■ How to complete this task
Repeat the records below word for word, but start at the line that contains "The height and width of the screenshot is (443, 480).", stop after the last line, and include nothing else.

Collected data
============================================================

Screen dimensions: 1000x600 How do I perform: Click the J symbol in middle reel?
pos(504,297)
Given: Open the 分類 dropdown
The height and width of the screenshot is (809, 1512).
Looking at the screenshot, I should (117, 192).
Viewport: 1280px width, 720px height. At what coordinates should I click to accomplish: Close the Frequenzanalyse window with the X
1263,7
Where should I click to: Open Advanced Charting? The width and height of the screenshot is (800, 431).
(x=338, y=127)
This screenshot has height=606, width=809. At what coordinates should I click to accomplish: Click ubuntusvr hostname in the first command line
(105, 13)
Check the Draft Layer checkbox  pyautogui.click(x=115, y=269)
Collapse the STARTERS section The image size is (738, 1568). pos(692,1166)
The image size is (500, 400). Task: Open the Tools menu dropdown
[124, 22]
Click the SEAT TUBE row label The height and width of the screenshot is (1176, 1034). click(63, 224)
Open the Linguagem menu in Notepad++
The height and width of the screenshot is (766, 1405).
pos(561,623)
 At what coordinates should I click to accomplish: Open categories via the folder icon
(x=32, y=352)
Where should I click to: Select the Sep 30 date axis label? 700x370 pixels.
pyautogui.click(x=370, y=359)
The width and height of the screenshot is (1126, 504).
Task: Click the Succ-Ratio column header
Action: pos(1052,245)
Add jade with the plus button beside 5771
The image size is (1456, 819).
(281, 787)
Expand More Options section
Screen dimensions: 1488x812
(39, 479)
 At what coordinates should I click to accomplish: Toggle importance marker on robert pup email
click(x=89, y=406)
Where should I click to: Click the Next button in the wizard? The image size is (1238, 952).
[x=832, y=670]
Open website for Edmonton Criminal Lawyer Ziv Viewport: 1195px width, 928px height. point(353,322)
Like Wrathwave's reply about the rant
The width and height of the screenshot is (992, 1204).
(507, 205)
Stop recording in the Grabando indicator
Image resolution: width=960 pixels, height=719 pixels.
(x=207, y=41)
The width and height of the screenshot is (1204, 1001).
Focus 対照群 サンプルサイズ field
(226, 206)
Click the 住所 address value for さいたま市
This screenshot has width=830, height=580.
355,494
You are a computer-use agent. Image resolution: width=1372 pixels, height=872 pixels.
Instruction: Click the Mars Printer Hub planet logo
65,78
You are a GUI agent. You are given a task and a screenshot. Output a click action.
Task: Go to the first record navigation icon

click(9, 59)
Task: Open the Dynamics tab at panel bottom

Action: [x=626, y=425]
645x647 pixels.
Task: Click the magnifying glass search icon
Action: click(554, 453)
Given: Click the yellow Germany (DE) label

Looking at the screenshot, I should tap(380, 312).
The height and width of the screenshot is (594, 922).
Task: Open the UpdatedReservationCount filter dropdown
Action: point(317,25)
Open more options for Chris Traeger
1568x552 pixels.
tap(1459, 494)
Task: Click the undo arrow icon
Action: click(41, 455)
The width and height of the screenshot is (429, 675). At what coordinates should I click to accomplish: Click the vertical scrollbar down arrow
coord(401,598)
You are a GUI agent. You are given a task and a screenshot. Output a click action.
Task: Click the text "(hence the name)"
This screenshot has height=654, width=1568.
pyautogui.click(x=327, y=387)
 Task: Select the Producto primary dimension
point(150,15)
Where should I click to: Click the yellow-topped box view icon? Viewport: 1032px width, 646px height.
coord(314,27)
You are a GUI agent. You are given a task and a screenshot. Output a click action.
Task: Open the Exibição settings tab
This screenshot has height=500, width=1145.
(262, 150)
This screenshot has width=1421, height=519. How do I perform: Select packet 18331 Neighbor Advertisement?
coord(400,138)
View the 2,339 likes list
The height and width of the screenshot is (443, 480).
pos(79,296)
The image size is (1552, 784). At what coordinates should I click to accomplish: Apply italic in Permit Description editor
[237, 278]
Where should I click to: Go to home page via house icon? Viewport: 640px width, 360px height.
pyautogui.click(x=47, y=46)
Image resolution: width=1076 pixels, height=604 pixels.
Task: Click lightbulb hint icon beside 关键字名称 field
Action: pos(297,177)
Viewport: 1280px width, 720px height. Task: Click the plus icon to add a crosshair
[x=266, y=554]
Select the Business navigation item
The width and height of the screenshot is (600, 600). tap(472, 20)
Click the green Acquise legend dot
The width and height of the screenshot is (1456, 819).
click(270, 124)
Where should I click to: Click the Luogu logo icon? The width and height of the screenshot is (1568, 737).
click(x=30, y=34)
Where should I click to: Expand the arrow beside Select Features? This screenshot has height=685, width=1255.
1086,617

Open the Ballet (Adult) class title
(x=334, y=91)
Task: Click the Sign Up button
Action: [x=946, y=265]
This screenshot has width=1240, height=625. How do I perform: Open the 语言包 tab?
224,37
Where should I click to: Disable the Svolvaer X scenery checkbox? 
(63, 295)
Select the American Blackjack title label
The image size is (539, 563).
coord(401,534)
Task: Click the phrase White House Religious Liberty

============================================================

■ Your solution
The height and width of the screenshot is (443, 480).
pos(79,296)
The image size is (1552, 784). At what coordinates should I click to accomplish: Apply italic in Permit Description editor
[237, 278]
Where should I click to: Go to home page via house icon? Viewport: 640px width, 360px height.
pyautogui.click(x=47, y=46)
Image resolution: width=1076 pixels, height=604 pixels.
Task: Click lightbulb hint icon beside 关键字名称 field
Action: pos(297,177)
Viewport: 1280px width, 720px height. Task: Click the plus icon to add a crosshair
[x=266, y=554]
Select the Business navigation item
The width and height of the screenshot is (600, 600). tap(472, 20)
Click the green Acquise legend dot
The width and height of the screenshot is (1456, 819).
click(270, 124)
Where should I click to: Click the Luogu logo icon? The width and height of the screenshot is (1568, 737).
click(x=30, y=34)
Where should I click to: Expand the arrow beside Select Features? This screenshot has height=685, width=1255.
1086,617

Open the Ballet (Adult) class title
(x=334, y=91)
Task: Click the Sign Up button
Action: [x=946, y=265]
This screenshot has width=1240, height=625. How do I perform: Open the 语言包 tab?
224,37
Where should I click to: Disable the Svolvaer X scenery checkbox? 
(63, 295)
Select the American Blackjack title label
The image size is (539, 563).
coord(401,534)
Task: Click the phrase White House Religious Liberty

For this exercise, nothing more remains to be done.